Gene Set Test output and GAF file comparison
It can happen that you will find some discrepancy in the number of genes in your Gene Set test results and the original GAF file. This is also the case for results of the Hypergeometric Tests on Annotations, and Gene Set Enrichment Analysis (GSEA) tools.
In some cases, the result contains more genes than expected for a GO term. When testing for the significance of a particular GO term, we take into account that GO has a hierarchical structure. For example, when testing for the term "GO:0006259 DNA metabolic process", we include all genes that are annotated with more specific GO terms that are types of DNA metabolic process. As can be seen on figure 33.88, these include genes that are annotated with the more specific term "GO:0033151 V(D)J recombination". This is because "GO:0033151 V(D)J recombination" is a subtype of "GO:0002562 somatic diversification of immune receptors via germline recombination within a single locus", which in turn is a subtype of "GO:0016444 somatic diversification of immune receptors", which is a subtype of "GO:0006310 DNA recombination", which is a subtype of the original search term "GO:0006259 DNA metabolic process". Websites like geneontology.org ([Ashburner et al., 2000] and [The Gene Ontology Consortium, 2019]) provide an overview of the hierarchical structure of GO annotations.
Figure 33.88: Hierarchical structure of GO annotations from geneontology.org.

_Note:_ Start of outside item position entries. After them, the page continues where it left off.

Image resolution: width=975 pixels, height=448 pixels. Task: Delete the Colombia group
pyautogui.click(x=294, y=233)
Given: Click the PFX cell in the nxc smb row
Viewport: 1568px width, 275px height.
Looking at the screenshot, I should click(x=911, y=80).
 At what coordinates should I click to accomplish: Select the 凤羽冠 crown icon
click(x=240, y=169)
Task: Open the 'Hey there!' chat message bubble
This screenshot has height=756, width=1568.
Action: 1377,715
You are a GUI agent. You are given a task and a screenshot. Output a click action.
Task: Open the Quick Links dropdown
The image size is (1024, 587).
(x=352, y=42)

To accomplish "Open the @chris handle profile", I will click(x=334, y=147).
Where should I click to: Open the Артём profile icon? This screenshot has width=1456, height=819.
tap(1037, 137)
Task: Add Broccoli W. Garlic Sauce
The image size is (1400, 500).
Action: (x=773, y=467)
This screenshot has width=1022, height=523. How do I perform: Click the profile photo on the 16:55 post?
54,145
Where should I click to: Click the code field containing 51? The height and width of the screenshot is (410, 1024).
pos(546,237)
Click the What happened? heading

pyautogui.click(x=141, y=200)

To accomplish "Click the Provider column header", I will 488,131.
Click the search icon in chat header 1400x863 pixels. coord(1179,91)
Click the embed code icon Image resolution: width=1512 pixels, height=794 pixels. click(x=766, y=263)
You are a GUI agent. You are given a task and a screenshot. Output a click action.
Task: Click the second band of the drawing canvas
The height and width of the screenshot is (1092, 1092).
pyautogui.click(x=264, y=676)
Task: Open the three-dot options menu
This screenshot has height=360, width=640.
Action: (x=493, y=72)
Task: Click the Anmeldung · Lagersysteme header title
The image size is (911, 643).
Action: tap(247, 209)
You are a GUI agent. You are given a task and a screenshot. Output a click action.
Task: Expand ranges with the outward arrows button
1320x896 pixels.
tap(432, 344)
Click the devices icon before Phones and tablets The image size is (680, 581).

In other cases, some annotations in the GAF file are missing from the Gene Set Test result. If the option "Exclude computationally inferred GO terms" is selected, then annotations in the GAF file that are computationally inferred (their description includes the [IEA]
tag as in figure 33.89) will be excluded from the result. Thus, if the GAF file shows that almost all annotations are computationally inferred, we recommend the tool be run without "Exclude computationally inferred GO terms".
Figure 33.89: The [IEA] tag describes annotations that are computationally inferred.